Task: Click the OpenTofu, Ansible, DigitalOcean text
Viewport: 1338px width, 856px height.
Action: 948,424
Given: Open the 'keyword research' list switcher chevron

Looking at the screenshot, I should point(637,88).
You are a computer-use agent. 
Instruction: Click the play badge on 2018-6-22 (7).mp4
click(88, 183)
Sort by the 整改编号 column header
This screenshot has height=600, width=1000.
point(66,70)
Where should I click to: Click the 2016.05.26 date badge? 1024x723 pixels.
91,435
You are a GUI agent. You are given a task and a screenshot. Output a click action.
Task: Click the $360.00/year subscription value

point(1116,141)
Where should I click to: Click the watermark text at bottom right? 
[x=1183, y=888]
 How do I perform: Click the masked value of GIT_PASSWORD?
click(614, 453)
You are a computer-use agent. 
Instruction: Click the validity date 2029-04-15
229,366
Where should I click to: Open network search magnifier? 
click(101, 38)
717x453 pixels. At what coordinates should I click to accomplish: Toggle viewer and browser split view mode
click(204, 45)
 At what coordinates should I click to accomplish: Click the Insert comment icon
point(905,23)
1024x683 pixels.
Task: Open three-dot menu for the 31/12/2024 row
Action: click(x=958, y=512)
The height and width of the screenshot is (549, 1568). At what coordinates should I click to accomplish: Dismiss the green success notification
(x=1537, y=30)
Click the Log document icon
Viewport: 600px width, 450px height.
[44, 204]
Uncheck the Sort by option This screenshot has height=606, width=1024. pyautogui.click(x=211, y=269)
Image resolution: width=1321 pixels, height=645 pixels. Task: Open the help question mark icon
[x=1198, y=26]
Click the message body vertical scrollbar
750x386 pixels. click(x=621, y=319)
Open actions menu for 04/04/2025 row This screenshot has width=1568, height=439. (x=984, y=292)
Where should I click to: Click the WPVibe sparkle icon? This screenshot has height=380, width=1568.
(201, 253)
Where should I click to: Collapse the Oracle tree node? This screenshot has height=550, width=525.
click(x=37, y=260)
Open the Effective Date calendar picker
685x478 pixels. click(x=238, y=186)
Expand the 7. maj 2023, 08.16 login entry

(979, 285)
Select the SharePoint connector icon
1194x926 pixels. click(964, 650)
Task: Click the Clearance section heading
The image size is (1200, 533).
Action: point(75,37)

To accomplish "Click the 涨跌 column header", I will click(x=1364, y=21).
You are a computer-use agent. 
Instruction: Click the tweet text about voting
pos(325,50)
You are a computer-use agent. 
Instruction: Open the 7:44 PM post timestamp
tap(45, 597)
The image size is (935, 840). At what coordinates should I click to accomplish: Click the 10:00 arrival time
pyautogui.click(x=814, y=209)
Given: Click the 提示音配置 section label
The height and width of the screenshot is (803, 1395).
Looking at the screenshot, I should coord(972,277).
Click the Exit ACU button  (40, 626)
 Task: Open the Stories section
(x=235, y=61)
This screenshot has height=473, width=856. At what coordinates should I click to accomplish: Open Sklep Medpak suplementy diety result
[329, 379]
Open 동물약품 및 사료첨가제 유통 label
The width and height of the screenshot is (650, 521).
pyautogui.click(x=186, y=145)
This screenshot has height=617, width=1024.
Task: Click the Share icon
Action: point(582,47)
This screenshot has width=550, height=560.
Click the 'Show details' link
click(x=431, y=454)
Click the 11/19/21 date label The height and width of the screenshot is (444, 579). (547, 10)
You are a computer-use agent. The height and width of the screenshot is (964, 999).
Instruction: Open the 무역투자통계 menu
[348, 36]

# EXERCISE BRIEF:
The full listing should be output exactly, line for line.

# RESPONSE TO THE EXERCISE:
Task: Click the OpenTofu, Ansible, DigitalOcean text
Viewport: 1338px width, 856px height.
Action: 948,424
Given: Open the 'keyword research' list switcher chevron

Looking at the screenshot, I should point(637,88).
You are a computer-use agent. 
Instruction: Click the play badge on 2018-6-22 (7).mp4
click(88, 183)
Sort by the 整改编号 column header
This screenshot has height=600, width=1000.
point(66,70)
Where should I click to: Click the 2016.05.26 date badge? 1024x723 pixels.
91,435
You are a GUI agent. You are given a task and a screenshot. Output a click action.
Task: Click the $360.00/year subscription value

point(1116,141)
Where should I click to: Click the watermark text at bottom right? 
[x=1183, y=888]
 How do I perform: Click the masked value of GIT_PASSWORD?
click(614, 453)
You are a computer-use agent. 
Instruction: Click the validity date 2029-04-15
229,366
Where should I click to: Open network search magnifier? 
click(101, 38)
717x453 pixels. At what coordinates should I click to accomplish: Toggle viewer and browser split view mode
click(204, 45)
 At what coordinates should I click to accomplish: Click the Insert comment icon
point(905,23)
1024x683 pixels.
Task: Open three-dot menu for the 31/12/2024 row
Action: click(x=958, y=512)
The height and width of the screenshot is (549, 1568). At what coordinates should I click to accomplish: Dismiss the green success notification
(x=1537, y=30)
Click the Log document icon
Viewport: 600px width, 450px height.
[44, 204]
Uncheck the Sort by option This screenshot has height=606, width=1024. pyautogui.click(x=211, y=269)
Image resolution: width=1321 pixels, height=645 pixels. Task: Open the help question mark icon
[x=1198, y=26]
Click the message body vertical scrollbar
750x386 pixels. click(x=621, y=319)
Open actions menu for 04/04/2025 row This screenshot has width=1568, height=439. (x=984, y=292)
Where should I click to: Click the WPVibe sparkle icon? This screenshot has height=380, width=1568.
(201, 253)
Where should I click to: Collapse the Oracle tree node? This screenshot has height=550, width=525.
click(x=37, y=260)
Open the Effective Date calendar picker
685x478 pixels. click(x=238, y=186)
Expand the 7. maj 2023, 08.16 login entry

(979, 285)
Select the SharePoint connector icon
1194x926 pixels. click(964, 650)
Task: Click the Clearance section heading
The image size is (1200, 533).
Action: point(75,37)

To accomplish "Click the 涨跌 column header", I will click(x=1364, y=21).
You are a computer-use agent. 
Instruction: Click the tweet text about voting
pos(325,50)
You are a computer-use agent. 
Instruction: Open the 7:44 PM post timestamp
tap(45, 597)
The image size is (935, 840). At what coordinates should I click to accomplish: Click the 10:00 arrival time
pyautogui.click(x=814, y=209)
Given: Click the 提示音配置 section label
The height and width of the screenshot is (803, 1395).
Looking at the screenshot, I should coord(972,277).
Click the Exit ACU button  (40, 626)
 Task: Open the Stories section
(x=235, y=61)
This screenshot has height=473, width=856. At what coordinates should I click to accomplish: Open Sklep Medpak suplementy diety result
[329, 379]
Open 동물약품 및 사료첨가제 유통 label
The width and height of the screenshot is (650, 521).
pyautogui.click(x=186, y=145)
This screenshot has height=617, width=1024.
Task: Click the Share icon
Action: point(582,47)
This screenshot has width=550, height=560.
Click the 'Show details' link
click(x=431, y=454)
Click the 11/19/21 date label The height and width of the screenshot is (444, 579). (547, 10)
You are a computer-use agent. The height and width of the screenshot is (964, 999).
Instruction: Open the 무역투자통계 menu
[348, 36]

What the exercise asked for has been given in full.